With so much money flowing into AI startups, it’s a good time to become an AI researcher and test your ideas. Also, if your idea is sufficiently novel, it may be easier to obtain the necessary resources as an independent company rather than within a large research institute.
That’s the story of Inception, a startup developing diffusion-based AI models that just raised $50 million in seed funding. The round was led by Menlo Ventures, with participation from Mayfield, Innovation Endeavors, Microsoft’s M12 fund, Snowflake Ventures, Databricks Investment, and Nvidia’s venture arm NVentures. Andrew Ng and Andrej Karpathy provided additional angel funding.

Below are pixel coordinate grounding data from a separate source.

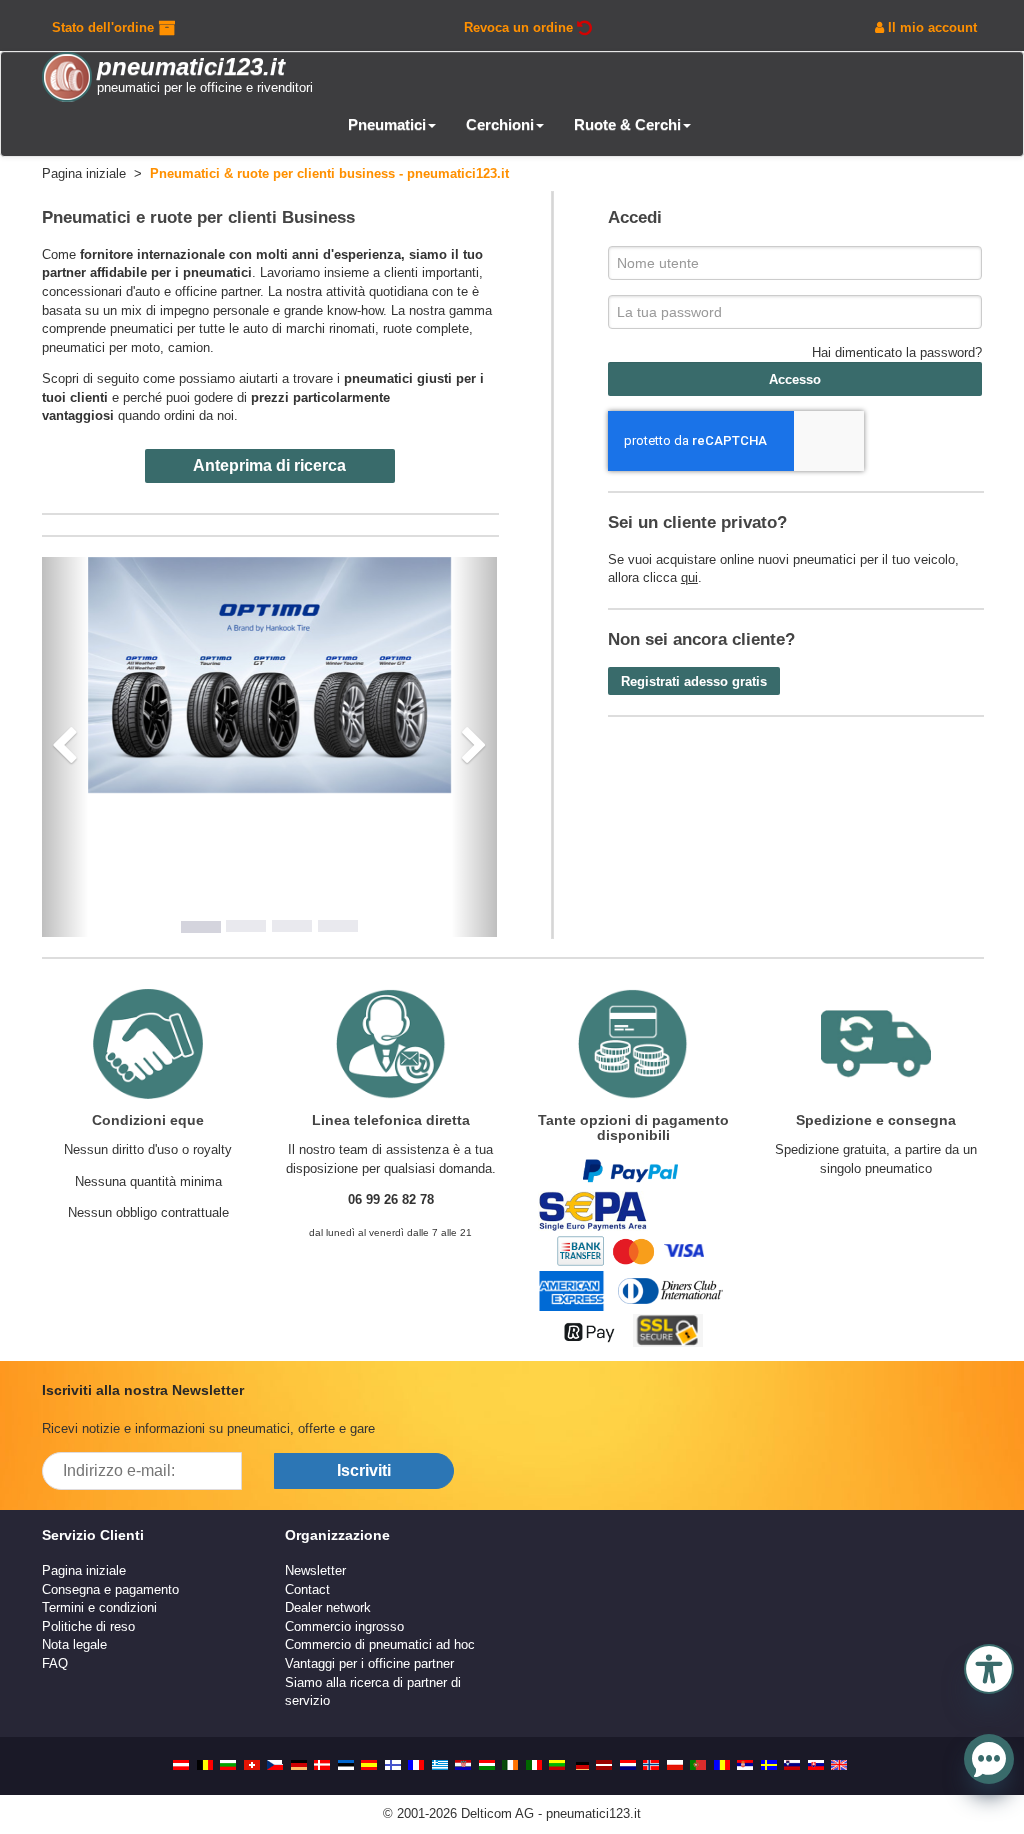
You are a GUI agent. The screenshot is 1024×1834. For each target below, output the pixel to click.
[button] (989, 1667)
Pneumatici (387, 124)
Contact (307, 1589)
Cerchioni (500, 124)
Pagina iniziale (84, 1570)
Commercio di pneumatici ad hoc (380, 1644)
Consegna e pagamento (110, 1589)
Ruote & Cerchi (627, 124)
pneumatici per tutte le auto (189, 328)
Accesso (795, 379)
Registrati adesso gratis (694, 681)
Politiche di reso (88, 1626)
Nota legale (74, 1644)
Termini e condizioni (99, 1607)
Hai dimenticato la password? (897, 352)
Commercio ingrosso (344, 1626)
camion (189, 347)
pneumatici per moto (101, 347)
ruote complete (426, 328)
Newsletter (315, 1570)
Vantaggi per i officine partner (369, 1663)
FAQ (55, 1663)
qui (689, 577)
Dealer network (328, 1607)
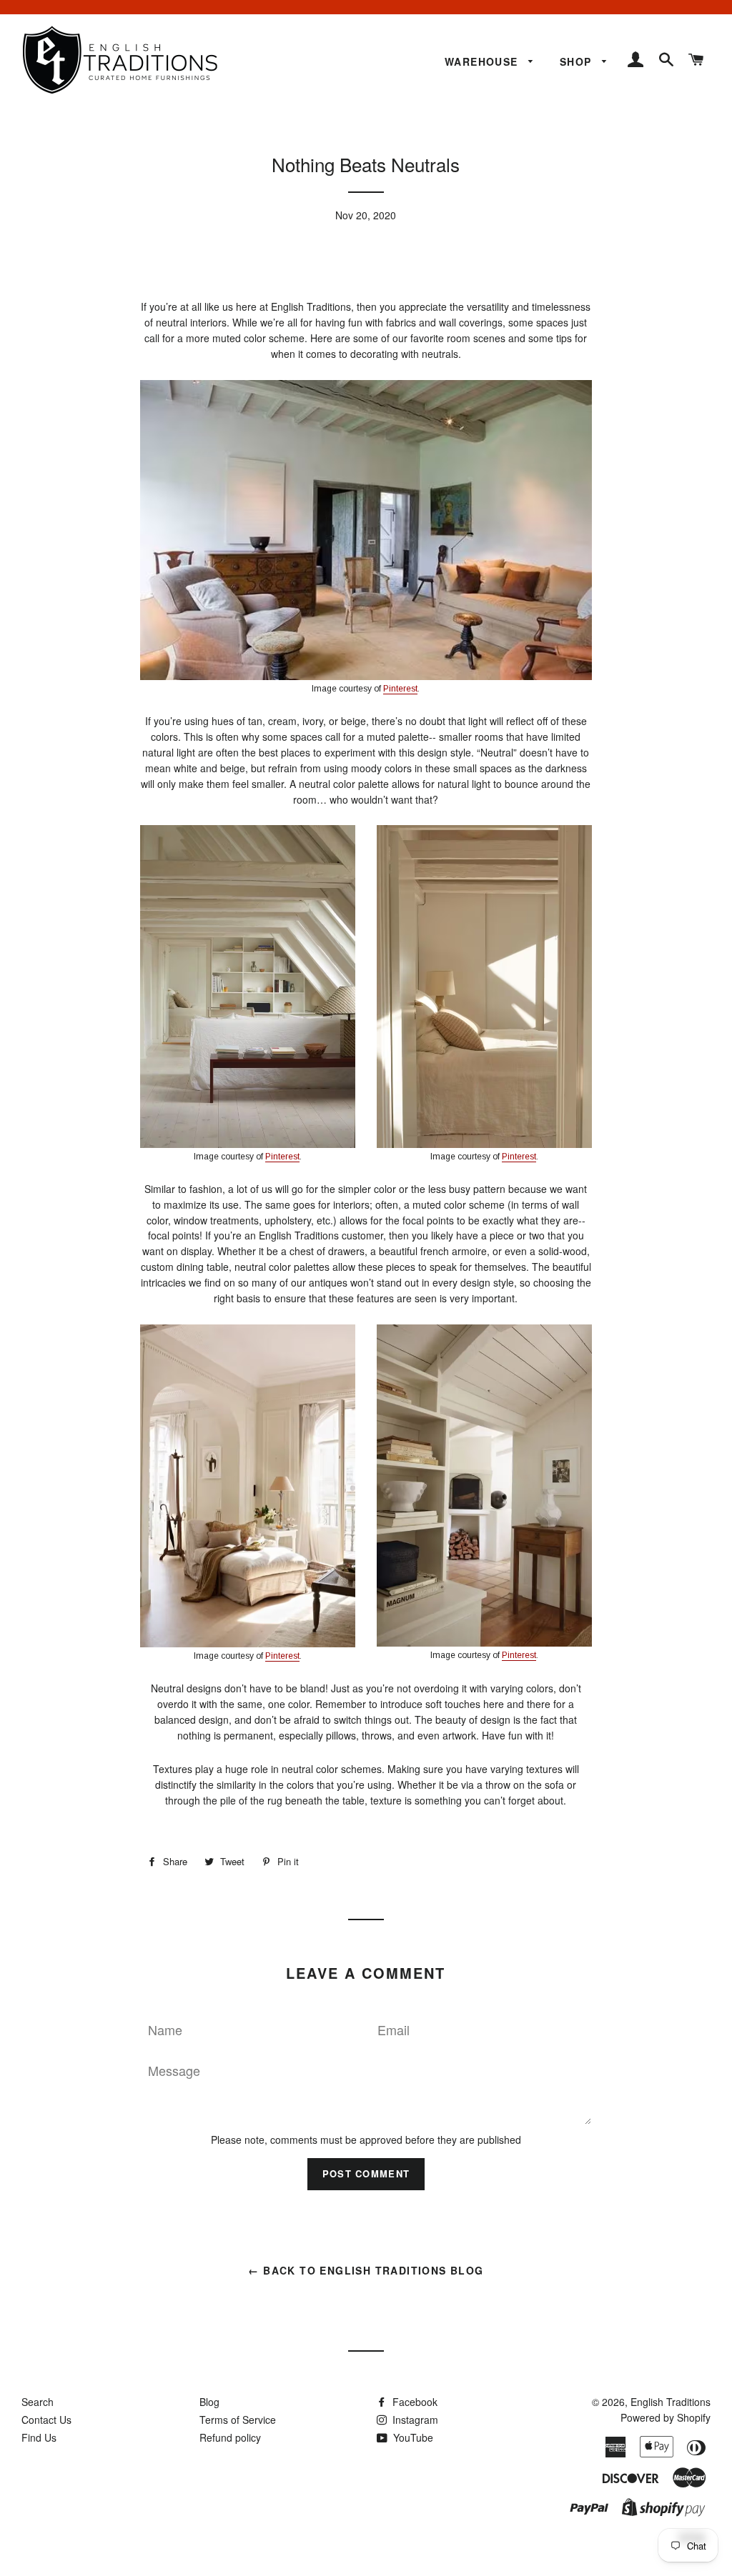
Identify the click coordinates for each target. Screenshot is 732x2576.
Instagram (414, 2419)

The project leader is Professor Stefano Armon of Stanford University, whose research focuses on diffusion models that generate output through iterative refinement rather than word-by-word. These models power image-based AI systems such as Stable Diffusion, Midjourney, and Sora. Ermon, who has been working on these systems since before the AI boom took off, uses Inception to apply the same model to a broader range of tasks.
Along with the funding, the company released a new version of its Mercury model designed for software development. Mercury is already integrated into many development tools, including ProxyAI, Buildglare, and Kilo Code. Most importantly, Ermon said the diffusion approach helps Inception’s model save on two of the most important metrics: latency (response time) and computational cost.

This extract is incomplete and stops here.